The authors declare no conflict of interest.

Figures

Fig. 1.
Fig. 1.
(A) Frequencies of 1-kb windows with 0, 1, 2, 3…. segregating sites in five isolates of Z. pseudotritici. The plot illustrates that there is not a gradual decline in the number of polymorphic sites, but rather windows with 0 segregating sites is a distinct category. (B) Genome-wide distribution of variable (red) and nonvariable (green) segments across 13 aligned chromosomes of five isolates of Z. pseudotritici. Windows where the frequencies of gaps exceed 50% (gray) were excluded from the analysis.
Fig. 2.
Fig. 2.
(A) Close-up of 400 aligned 1-kb windows on chromosome 1 (Fig. 1B) in five Z. pseudotritici isolates illustrating the alternating patterns of variable (red) and nonvariable (green) segments. The vertical axis gives the distance in each window between the two haplotypes defined as H1 and H2 (see below). This distance between H1 and H2 reflects, according to our model, the distance between the parents of the hybrid species. (B) The pattern of association of sequences in the variable segments of Z. pseudotritici can be illustrated as topologies. With five individuals, there are 15 possible topologies. In Z. pseudotritici the five sequences always segregate into two haplotypes either where one single sequence differs from the remaining four or where two identical sequences differ from the remaining three. The two “ends” of the topology trees represent the haplotypes H1 and H2. For each aligned window in Z. pseudotritici the specific topology was assigned (A).
Fig. 3.
Fig. 3.
Distribution of windows assigned to each of the 15 possible topologies. In total, 13,579 variable windows could be assigned to one of the topologies. For the topologies 1–5 one sequence differ from the other four and for the topologies 6–15 two sequences different from the other three (Fig. 2B).
Fig. 4.
Fig. 4.
(A) The genomic pattern in Z. pseudotritici is consistent with a speciation history where a common ancestor of the two hybrid parents diverged recently after the emergence of the Z. tritici lineages. Two haploid individuals from these diverged lineages formed viable hybrid offsprings through one sexual cross ∼500 y ago. (B) Initial fusion between the two individuals gave rise to a diploid zygote.
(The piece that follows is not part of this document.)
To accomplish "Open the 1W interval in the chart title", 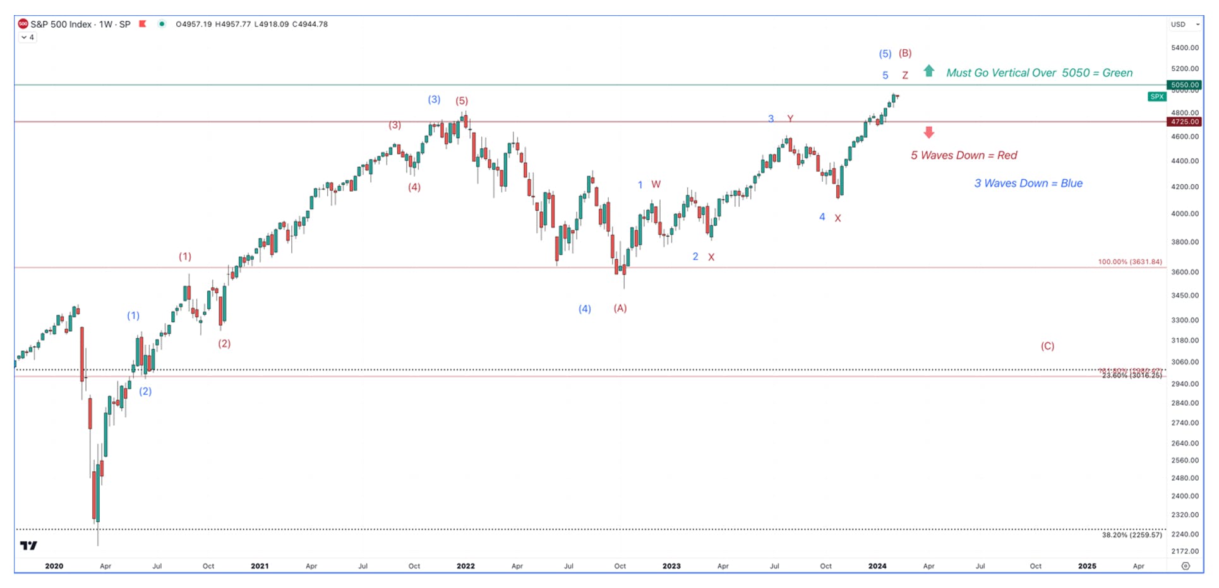I will 105,24.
Following meiotic recombination the genomes of the haploid individuals in the F1 hybrid swarm are mosaics of the parental chromosomes. Some segments of the genomes may be inherited and fixed from only one of the two parents. These segments will remain nonvariable in the subsequent generations of the hybrid swarm, and they exist alongside variable segments contributed by both parental species. Through time, further crossover and random genetic drift will lead to the genomic mosaic observed today. In the extant population of Z. pseudotritici, variable windows show only two haplotypes, suggesting that the hybrid swarm did not backcross to the parental species, but instead propagated as a saltatory biological species. (C) Parental haplotypes (H1 and H2) are more closely related to each other (blue bars) than to Z. tritici (red bars) as shown by the two histograms of divergence estimates for all aligned windows. In the subplot the divergence between the two Z. pseudotritici haplotypes H1 and H2 are plotted against the net divergence between Z. tritici and the two haplotypes for windows on chromosome 1. The majority of the 7,076 compared segments are found below the line of identity, showing the differentiation between the two Z. pseudotritici haplotypes H1 and H2 to be consistently lower than the divergence to Z. tritici.
Fig. 5.
Fig. 5.
(A) Frequency of variable (red) and nonvariable (green) windows differs across the 13 core chromosomes. (B) Average lengths of the variable segments (red dots) and and nonvariable (green dots) are shown for the 13 core chromosomes. Variable and nonvariable segments are within the same size range, whereas the average lengths of the topology blocks (blue) are considerably smaller. (C) Average length of segments is correlated with the local recombination rate measured as ρ. Longer segments are located in regions of lower recombination rates and shorter segments in regions of high recombination rate.